WHAT NEEDS TO BE DONE:
Rewrite the entries below, replacing "GUI agent" with "desktop agent" everywhere and leaving everything else unchanged.

START

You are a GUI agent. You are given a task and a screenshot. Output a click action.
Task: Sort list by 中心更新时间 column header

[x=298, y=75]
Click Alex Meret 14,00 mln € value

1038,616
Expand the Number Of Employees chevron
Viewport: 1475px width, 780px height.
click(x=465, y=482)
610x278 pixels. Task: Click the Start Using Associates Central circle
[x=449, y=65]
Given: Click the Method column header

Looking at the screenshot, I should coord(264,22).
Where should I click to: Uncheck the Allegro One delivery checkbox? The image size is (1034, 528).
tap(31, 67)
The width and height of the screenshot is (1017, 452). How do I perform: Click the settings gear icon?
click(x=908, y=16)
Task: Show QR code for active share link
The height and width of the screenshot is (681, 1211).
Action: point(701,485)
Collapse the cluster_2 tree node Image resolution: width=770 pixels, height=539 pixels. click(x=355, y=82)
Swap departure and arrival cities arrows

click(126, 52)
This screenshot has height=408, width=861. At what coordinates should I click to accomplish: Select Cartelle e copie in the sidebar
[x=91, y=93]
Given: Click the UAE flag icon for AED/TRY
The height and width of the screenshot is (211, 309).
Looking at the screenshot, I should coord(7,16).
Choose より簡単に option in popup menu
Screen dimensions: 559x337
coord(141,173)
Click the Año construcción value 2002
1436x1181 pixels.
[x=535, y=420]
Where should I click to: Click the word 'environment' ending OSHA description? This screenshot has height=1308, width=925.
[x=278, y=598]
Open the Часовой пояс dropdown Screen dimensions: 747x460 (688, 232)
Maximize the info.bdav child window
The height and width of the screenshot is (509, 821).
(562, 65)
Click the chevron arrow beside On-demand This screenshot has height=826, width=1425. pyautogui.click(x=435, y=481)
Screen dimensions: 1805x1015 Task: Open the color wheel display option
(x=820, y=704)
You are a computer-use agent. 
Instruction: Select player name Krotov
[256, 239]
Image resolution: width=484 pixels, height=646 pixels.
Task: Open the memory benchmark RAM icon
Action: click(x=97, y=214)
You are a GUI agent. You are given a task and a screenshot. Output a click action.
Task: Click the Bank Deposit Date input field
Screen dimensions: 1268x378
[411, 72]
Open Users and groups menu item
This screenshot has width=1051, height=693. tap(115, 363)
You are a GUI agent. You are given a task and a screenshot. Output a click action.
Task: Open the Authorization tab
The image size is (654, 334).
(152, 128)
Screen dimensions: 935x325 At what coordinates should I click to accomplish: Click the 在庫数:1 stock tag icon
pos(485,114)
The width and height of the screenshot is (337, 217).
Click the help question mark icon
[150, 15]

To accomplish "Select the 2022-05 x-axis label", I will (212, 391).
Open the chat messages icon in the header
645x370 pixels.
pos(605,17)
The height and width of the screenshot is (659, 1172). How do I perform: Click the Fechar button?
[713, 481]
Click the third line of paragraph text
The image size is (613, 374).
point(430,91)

END

WRITTEN ANSWER:
You are a desktop agent. You are given a task and a screenshot. Output a click action.
Task: Sort list by 中心更新时间 column header

[x=298, y=75]
Click Alex Meret 14,00 mln € value

1038,616
Expand the Number Of Employees chevron
Viewport: 1475px width, 780px height.
click(x=465, y=482)
610x278 pixels. Task: Click the Start Using Associates Central circle
[x=449, y=65]
Given: Click the Method column header

Looking at the screenshot, I should coord(264,22).
Where should I click to: Uncheck the Allegro One delivery checkbox? The image size is (1034, 528).
tap(31, 67)
The width and height of the screenshot is (1017, 452). How do I perform: Click the settings gear icon?
click(x=908, y=16)
Task: Show QR code for active share link
The height and width of the screenshot is (681, 1211).
Action: point(701,485)
Collapse the cluster_2 tree node Image resolution: width=770 pixels, height=539 pixels. click(x=355, y=82)
Swap departure and arrival cities arrows

click(126, 52)
This screenshot has height=408, width=861. At what coordinates should I click to accomplish: Select Cartelle e copie in the sidebar
[x=91, y=93]
Given: Click the UAE flag icon for AED/TRY
The height and width of the screenshot is (211, 309).
Looking at the screenshot, I should coord(7,16).
Choose より簡単に option in popup menu
Screen dimensions: 559x337
coord(141,173)
Click the Año construcción value 2002
1436x1181 pixels.
[x=535, y=420]
Where should I click to: Click the word 'environment' ending OSHA description? This screenshot has height=1308, width=925.
[x=278, y=598]
Open the Часовой пояс dropdown Screen dimensions: 747x460 (688, 232)
Maximize the info.bdav child window
The height and width of the screenshot is (509, 821).
(562, 65)
Click the chevron arrow beside On-demand This screenshot has height=826, width=1425. pyautogui.click(x=435, y=481)
Screen dimensions: 1805x1015 Task: Open the color wheel display option
(x=820, y=704)
You are a computer-use agent. 
Instruction: Select player name Krotov
[256, 239]
Image resolution: width=484 pixels, height=646 pixels.
Task: Open the memory benchmark RAM icon
Action: click(x=97, y=214)
You are a desktop agent. You are given a task and a screenshot. Output a click action.
Task: Click the Bank Deposit Date input field
Screen dimensions: 1268x378
[411, 72]
Open Users and groups menu item
This screenshot has width=1051, height=693. tap(115, 363)
You are a desktop agent. You are given a task and a screenshot. Output a click action.
Task: Open the Authorization tab
The image size is (654, 334).
(152, 128)
Screen dimensions: 935x325 At what coordinates should I click to accomplish: Click the 在庫数:1 stock tag icon
pos(485,114)
The width and height of the screenshot is (337, 217).
Click the help question mark icon
[150, 15]

To accomplish "Select the 2022-05 x-axis label", I will (212, 391).
Open the chat messages icon in the header
645x370 pixels.
pos(605,17)
The height and width of the screenshot is (659, 1172). How do I perform: Click the Fechar button?
[713, 481]
Click the third line of paragraph text
The image size is (613, 374).
point(430,91)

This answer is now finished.